My acceptance of my husband's impending death came with a fierce determination to help him achieve quality of life for the remainder of his days. Knowing that I would need to understand more about his disease and the pain and symptoms associated with it in order to achieve this, I sought knowledge regarding the stages of his disease, the pain and symptoms he would experience as it progressed and ways by which to manage them. I learned a lot and through this I came to realize, that although I could not stop my husband from dying - I could help him to live.

My knowledge allowed for me to be one step ahead of the disease progression and gave me the opportunity to have medication and later, physical aids such as oxygen, wheelchair etc - on hand before Brian needed them. This alleviated much of the fear, pain and discomfort he would otherwise have suffered. My knowledge regarding pain management and symptom control, enabled me to take an active role in his care, working hand in hand with his doctors to obtain for him a quality of life few thought possible considering the nature of his disease.

Experience has taught me that knowledge is the key to better quality of life for the terminally ill. I believe that loved ones are far more likely to be cared for at home, if the carer has a clear understanding of the progression of the disease and knowledge regarding the management of pain and symptoms. All patients and their carer's should be encouraged to talk to their doctors about the progressive symptoms of their disease, so that informed choices can be made regarding available treatment and medications. It is important for health professionals to realize and support a family's need to maintain some control over their lives, this removes their sense of helplessness, gives them purpose and helps them to cope with the anticipatory grief associated with terminal diagnosis.

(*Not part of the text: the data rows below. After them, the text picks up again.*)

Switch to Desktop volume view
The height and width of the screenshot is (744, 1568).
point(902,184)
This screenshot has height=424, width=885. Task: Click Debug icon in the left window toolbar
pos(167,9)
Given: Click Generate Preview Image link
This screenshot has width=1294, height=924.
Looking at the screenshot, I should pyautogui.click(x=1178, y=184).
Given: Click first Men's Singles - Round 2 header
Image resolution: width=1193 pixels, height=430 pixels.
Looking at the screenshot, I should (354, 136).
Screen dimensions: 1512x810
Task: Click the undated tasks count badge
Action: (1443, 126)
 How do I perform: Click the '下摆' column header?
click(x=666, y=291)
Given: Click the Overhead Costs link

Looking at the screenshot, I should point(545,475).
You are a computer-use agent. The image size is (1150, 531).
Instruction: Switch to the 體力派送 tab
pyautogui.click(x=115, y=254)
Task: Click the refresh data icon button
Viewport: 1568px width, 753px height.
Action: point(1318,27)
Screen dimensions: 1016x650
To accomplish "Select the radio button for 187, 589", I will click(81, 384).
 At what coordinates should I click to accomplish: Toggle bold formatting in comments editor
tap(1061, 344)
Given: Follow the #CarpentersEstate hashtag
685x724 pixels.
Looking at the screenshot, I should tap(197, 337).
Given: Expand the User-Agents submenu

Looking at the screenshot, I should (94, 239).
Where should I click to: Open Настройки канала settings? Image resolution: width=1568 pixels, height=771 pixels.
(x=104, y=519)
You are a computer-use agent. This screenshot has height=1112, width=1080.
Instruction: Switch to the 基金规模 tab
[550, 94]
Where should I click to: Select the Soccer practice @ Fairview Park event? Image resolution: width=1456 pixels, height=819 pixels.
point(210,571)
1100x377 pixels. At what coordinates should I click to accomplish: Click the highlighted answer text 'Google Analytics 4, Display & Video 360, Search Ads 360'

Testament to the pain and symptom management we achieved; despite his prognosis of three to nine months, Brian survived for two years during which he stayed active and alert, drove his car for eighteen months after diagnosis, continued to go fishing which was the passion of his life and was not bed bound until three short days prior to his death. As was our wish, he passed away at home surrounded and supported by all of his loved ones. I have found much peace in the knowledge that I made a difference to the quality of his life and it has given me the strength to go on with my life.